Jesse Pinkman. En son 2013 yılında zorla tutulduğu bir kafesten ortağı Walter White sayesinde 1978 Chevrolet El Camino marka bir arabayla kaçtığını hatırlıyor bütün Breaking Bad hayranları.
Dizi o şekilde final yapınca dizinin bitmediğine, Walter White’ın ölmediğine, Jesse’nin Mr. White’ı almak için tekrar geleceğine, bu şekilde bitemeyeceğine dair söylentiler de hatırı sayılır bir çoğunluğa ulaşıyordu.

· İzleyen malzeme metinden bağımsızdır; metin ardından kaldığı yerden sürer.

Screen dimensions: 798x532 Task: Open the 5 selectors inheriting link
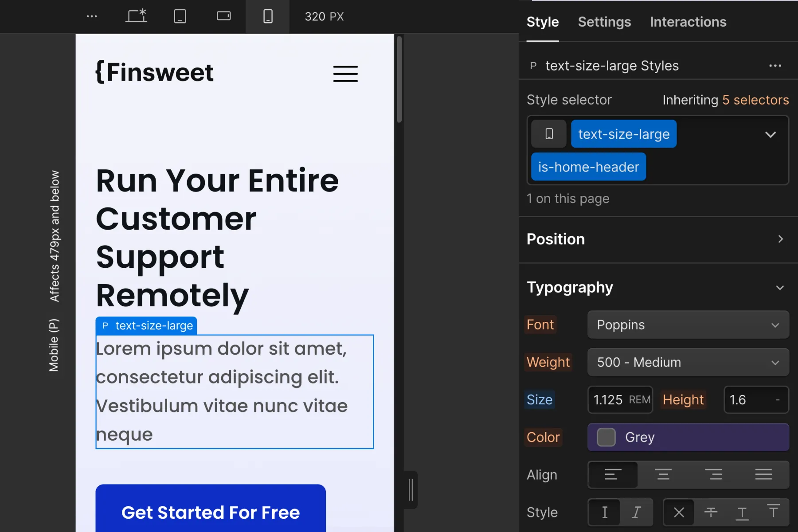[755, 100]
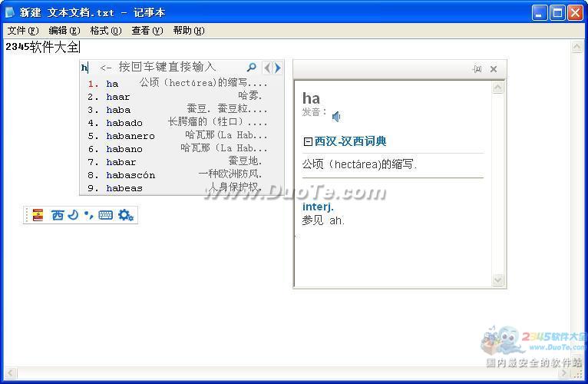Viewport: 588px width, 384px height.
Task: Open the 文件 menu
Action: (22, 31)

Breaking Bad kültü hikayesini tamamlama şansı yakalamıştı. Böylece El Camino: A Breaking Bad Movie dizinin bitiminden sonrasına planlı bir proje olsun ya da olmasın yapımı kaçınılmaz olacak şekilde seyircisinin karşısına çıktı.
El Camino: A Breaking Bad Movie. Breaking Bad’in bittiği yerden başlıyor. Ancak 2019 senesinde 2013’ü yakalamak, zamanın tutulamaz hızını tüm çıplaklığıyla gözler önüne seriyor. Kimse 2013’teki gibi görünmüyor. Film kaldığı yerden başlayamıyor. Gerçeklik flulaşıyor. Yine de hayranları evrenin son Breaking Bad hikayesini kaçırmak istemeyip her şeye rağmen izleyecektir ama diziyi 2019 devam filmiyle hatırlamak isteyeceklerini sanmıyorum. Nitekim filmin gereksiz olduğu görüşleri üzerine Pinkman’a hayat veren Aaron Paul “Hayatta pek çok şey gerçekten gerekli değil. Alkol örneğin. Gerekli değildir ama harikadır, değil mi?” yorumunu yapmak zorunda kalıyor.

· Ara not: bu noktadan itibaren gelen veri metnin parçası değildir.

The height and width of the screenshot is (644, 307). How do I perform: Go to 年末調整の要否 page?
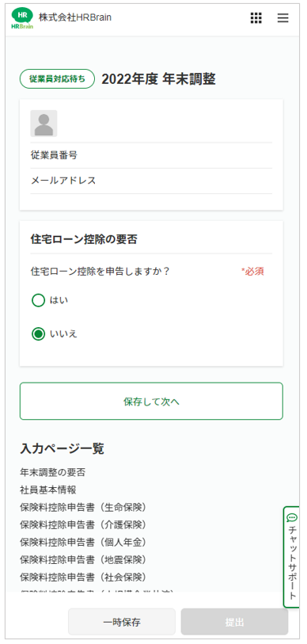pyautogui.click(x=52, y=472)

‘Breaking Bad filmi’ başlığı da yanlış bir yönlendirmedir. El Camino İspanyolca’da aynı zamanda yol anlamına geliyor. İsmi gören izleyicilerde doğal olarak çoğunlukla yolda geçen bir kaçış hikayesi izleme düşüncesi beliriyor. Bir kafese hapsedilip zorla meth pişirmeye zorlanan Pinkman kurtulduktan sonra El Camino ile yollarda düşündüğümüz gibi uzun bir yolculuk yapmıyor.
Aksine film, yaşadığı travma ile boğuşan ve nereye gideceğini bulması için ona yardım eden hatıralarla dolu kafasına hapsolmuş Pinkman karakterine odaklanıyor. El Camino: A Breaking Bad Movie, Jesse’nin kaçışını takip eden kırk sekiz saat ve bazıları esaret altındaki zamanından, bazıları da bundan daha erken olan bir dizi geri dönüş arasında sürekli olarak kesiliyor.

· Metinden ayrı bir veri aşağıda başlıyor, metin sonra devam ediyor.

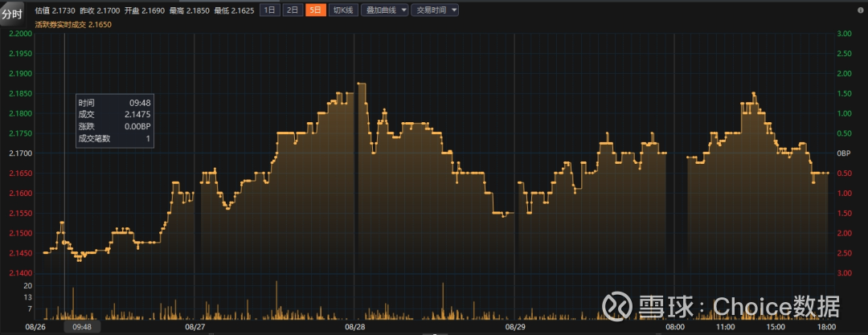Screen dimensions: 868x335
Task: Click the 09:48 time marker on axis
Action: coord(82,327)
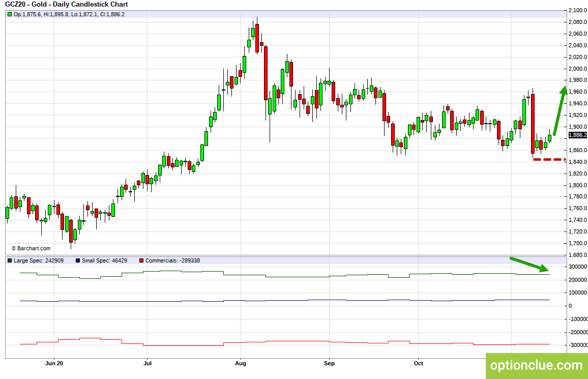
Task: Click the Aug label on time axis
Action: point(241,363)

Film yayımlanmadan önce verilen bilgilerle de çelişiyor. İzleyiciyi filmi izlemeye iten birçok karakter pazarlama kurbanı oluyor. Yazar ve yönetmen olarak kendi rolünü yeniden canlandıran Vince Gilligan, tamamen dizi hayranlarına odaklanmış. Diziyi özleyen hayranlara özlem giderecek epey ayrıntı eklemiş filme. Fakat hem stil, hem de içerik olarak El Camino: A Breaking Bad Movie gerçek bir filmden ziyade uzun metrajlı bir TV bölümü gibi görünüyor. Gerçekten tek başına durmak için çok kompakt. Önceki altmış iki saatlik Breaking Bad’ı görmeyen izleyicileri zaten tamamen gündem dışında tutuyorum. Kaldı ki dizinin sıkı takipçilerinin bile filmden, dizinin verdiği tadı alması zaman aşımından ötürü epey zor görünüyor.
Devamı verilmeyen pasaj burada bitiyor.